··· Records ···

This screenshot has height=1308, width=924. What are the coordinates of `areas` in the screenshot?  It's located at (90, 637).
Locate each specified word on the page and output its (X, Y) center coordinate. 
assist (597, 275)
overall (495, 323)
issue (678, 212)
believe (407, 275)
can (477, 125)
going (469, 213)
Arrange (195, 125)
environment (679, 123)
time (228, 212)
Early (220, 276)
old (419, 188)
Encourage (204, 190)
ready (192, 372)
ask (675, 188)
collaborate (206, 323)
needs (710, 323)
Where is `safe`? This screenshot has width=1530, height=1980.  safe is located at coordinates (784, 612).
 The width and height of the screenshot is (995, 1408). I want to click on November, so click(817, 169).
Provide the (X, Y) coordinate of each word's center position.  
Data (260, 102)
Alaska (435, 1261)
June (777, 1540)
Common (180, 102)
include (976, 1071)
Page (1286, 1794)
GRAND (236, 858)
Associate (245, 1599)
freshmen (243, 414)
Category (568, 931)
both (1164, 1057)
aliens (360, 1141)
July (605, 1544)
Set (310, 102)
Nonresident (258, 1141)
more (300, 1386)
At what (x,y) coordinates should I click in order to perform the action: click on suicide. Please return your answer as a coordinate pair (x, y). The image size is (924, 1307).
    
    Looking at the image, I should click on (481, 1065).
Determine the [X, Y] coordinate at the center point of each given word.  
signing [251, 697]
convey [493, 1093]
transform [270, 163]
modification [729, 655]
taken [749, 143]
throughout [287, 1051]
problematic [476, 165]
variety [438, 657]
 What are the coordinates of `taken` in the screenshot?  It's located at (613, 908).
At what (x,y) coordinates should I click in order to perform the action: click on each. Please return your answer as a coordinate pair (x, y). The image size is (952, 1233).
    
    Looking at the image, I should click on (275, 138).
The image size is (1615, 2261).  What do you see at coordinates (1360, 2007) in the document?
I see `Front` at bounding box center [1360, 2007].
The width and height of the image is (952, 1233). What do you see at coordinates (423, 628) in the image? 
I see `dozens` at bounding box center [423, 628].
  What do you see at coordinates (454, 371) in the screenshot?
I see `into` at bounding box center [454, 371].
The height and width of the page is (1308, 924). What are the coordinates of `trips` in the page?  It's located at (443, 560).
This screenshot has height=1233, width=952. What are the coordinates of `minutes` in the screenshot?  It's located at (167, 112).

···

Task objective: Copy the lines of the records word for word, starting at the line that contains "aliens (360, 1141)" and ending at the line that contains "at (613, 908).", including both of those lines.

Exercise response:
aliens (360, 1141)
July (605, 1544)
Set (310, 102)
Nonresident (258, 1141)
more (300, 1386)
At what (x,y) coordinates should I click in order to perform the action: click on suicide. Please return your answer as a coordinate pair (x, y). The image size is (924, 1307).
    
    Looking at the image, I should click on (481, 1065).
Determine the [X, Y] coordinate at the center point of each given word.  
signing [251, 697]
convey [493, 1093]
transform [270, 163]
modification [729, 655]
taken [749, 143]
throughout [287, 1051]
problematic [476, 165]
variety [438, 657]
 What are the coordinates of `taken` in the screenshot?  It's located at (613, 908).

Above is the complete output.